Focus: Investment Arbitration

Leaders in the Expansive and Restrictive Interpretation of Investment Treaties: A Descriptive Study of ISDS Awards to 2010

Abstract

This article provides an empirical analysis of interpretive discretion in investor–state dispute settlement (ISDS). Since the late 1990s, foreign investors have brought hundreds of investment treaty claims against states, leading to numerous awards in which arbitrators have interpreted investment treaties. Arbitrators may resolve ambiguities in the treaties in expansive or restrictive ways, thereby affecting the compensatory promise of ISDS for foreign investors and corresponding risks for states. Which arbitrators have contributed most to expansive or restrictive approaches? To examine this question, data was analysed on arbitrators’ resolutions of contested legal issues, such as the permissibility of parallel or minority shareholder claims and the scope of concepts of investment, fair and equitable treatment, full protection and security and indirect expropriation.
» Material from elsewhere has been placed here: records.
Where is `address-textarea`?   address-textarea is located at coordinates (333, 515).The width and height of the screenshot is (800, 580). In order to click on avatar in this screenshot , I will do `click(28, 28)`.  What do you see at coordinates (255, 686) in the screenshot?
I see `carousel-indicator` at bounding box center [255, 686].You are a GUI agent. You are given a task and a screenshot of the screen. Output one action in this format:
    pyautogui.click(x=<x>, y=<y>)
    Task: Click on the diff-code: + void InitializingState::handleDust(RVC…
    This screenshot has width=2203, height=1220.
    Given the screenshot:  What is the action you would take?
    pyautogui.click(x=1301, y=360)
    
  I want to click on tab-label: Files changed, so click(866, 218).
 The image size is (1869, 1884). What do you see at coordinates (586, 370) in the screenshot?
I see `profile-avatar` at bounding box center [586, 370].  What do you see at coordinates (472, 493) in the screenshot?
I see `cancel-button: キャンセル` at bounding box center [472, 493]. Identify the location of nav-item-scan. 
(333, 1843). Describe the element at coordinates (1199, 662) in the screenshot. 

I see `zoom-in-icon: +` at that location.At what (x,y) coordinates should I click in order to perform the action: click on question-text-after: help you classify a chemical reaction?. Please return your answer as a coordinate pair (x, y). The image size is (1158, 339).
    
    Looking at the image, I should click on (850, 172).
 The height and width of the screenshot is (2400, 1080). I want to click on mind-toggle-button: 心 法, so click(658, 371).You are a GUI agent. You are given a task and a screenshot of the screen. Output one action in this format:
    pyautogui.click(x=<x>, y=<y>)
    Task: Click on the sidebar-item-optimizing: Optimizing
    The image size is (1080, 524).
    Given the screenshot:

The analysis allows for rankings of arbitrators and tentative descriptive findings identifying a small group of individuals as the leading contributors to expansive resolutions and one individual as the leading contributor to restrictive resolutions. The analysis reveals how interpretive discretion impacted relevant legal aspects of ISDS in its first two decades and supplements other research on ISDS arbitrator behaviour.